Prove that $\arcsin(-x)= -\arcsin x$
Is it mathematically permissible to prove this using semi unit circles?
For example I proved it this way:
Consider the veritcal semi unit circle between y coordinates $\dfrac{\pi}{2}$ and $-\dfrac{\pi}{2}$
For $x>0$, $\arcsin (x) = \theta $
From symmetry, $x$ is vertically above $-x$ and there are two congruent triangles with same base. Now, we just need to change the direction to measure the other angle which can be done by placing a minus sign before the first angle obtained.
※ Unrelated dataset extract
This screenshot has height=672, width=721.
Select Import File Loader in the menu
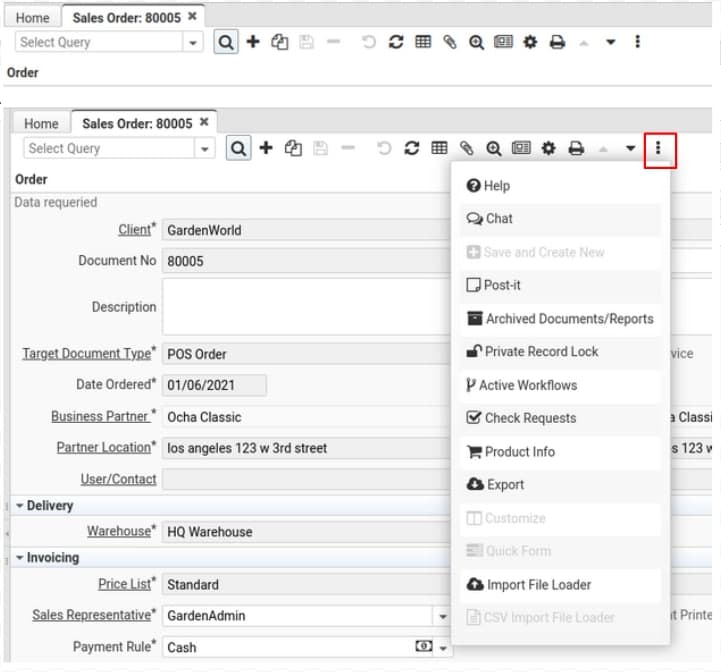click(538, 585)
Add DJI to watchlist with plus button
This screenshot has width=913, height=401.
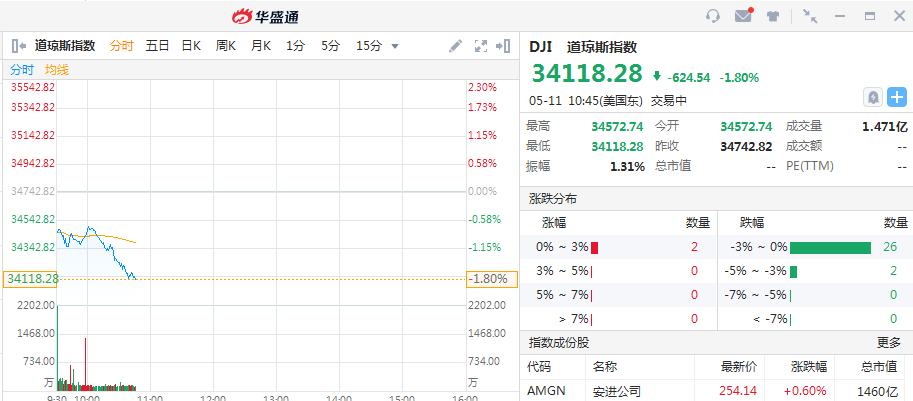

Thus, $-\arcsin x= \arcsin -x$.
QED
Is this proof fine?
Similarly we can prove (using semi unit circles) identities like: $\arccos(-x)= \pi - \arccos(x)$
It looks good but a little vague. Instead of symmetry all you really need to rely on is the fact that $\sin$ is odd. The definition of the $\arcsin$ is that $\theta = \arcsin x$ if and only if $\theta \in [-\pi/2,\pi/2]$ and $\sin \theta = x.$ You get \begin{align*} \theta = \arcsin (-x) &\iff \theta \in [-\pi/2,\pi/2] \text{ and } \sin \theta = -x \\ &\iff - \theta \in [-\pi/2,\pi/2] \text{ and } \sin(-\theta) = x\\ &\iff - \theta = \arcsin x. \end{align*}
Thus $\theta = \arcsin(-x)$ and $-\theta = \arcsin x$ are logically equivalent. You can equate $\theta$ to get the identity you want.
ADDENDUM: Your question about $\arccos$ has a similar answer. Its definition is that $\theta = \arccos x$ if and only if $\theta \in [0,\pi]$ and $\cos \theta = x$. Following a similar list of implications using the identity $\cos (\pi - \theta) = \cos \pi \cos \theta + \sin \pi \sin \theta = -\cos \theta$ you get \begin{align*} \theta = \arccos(-x) &\iff \theta \in [0,\pi] \text{ and } \cos \theta = -x \\ &\iff - \theta \in [-\pi,0] \text{ and } -\cos(\theta) = x \\ &\iff \pi - \theta \in [0,\pi] \text{ and } \cos(\pi - \theta) = x\\ &\iff \pi - \theta = \arccos x. \end{align*} As above you can equate $\theta$ to find $\pi - \arccos(-x) = \arccos x$.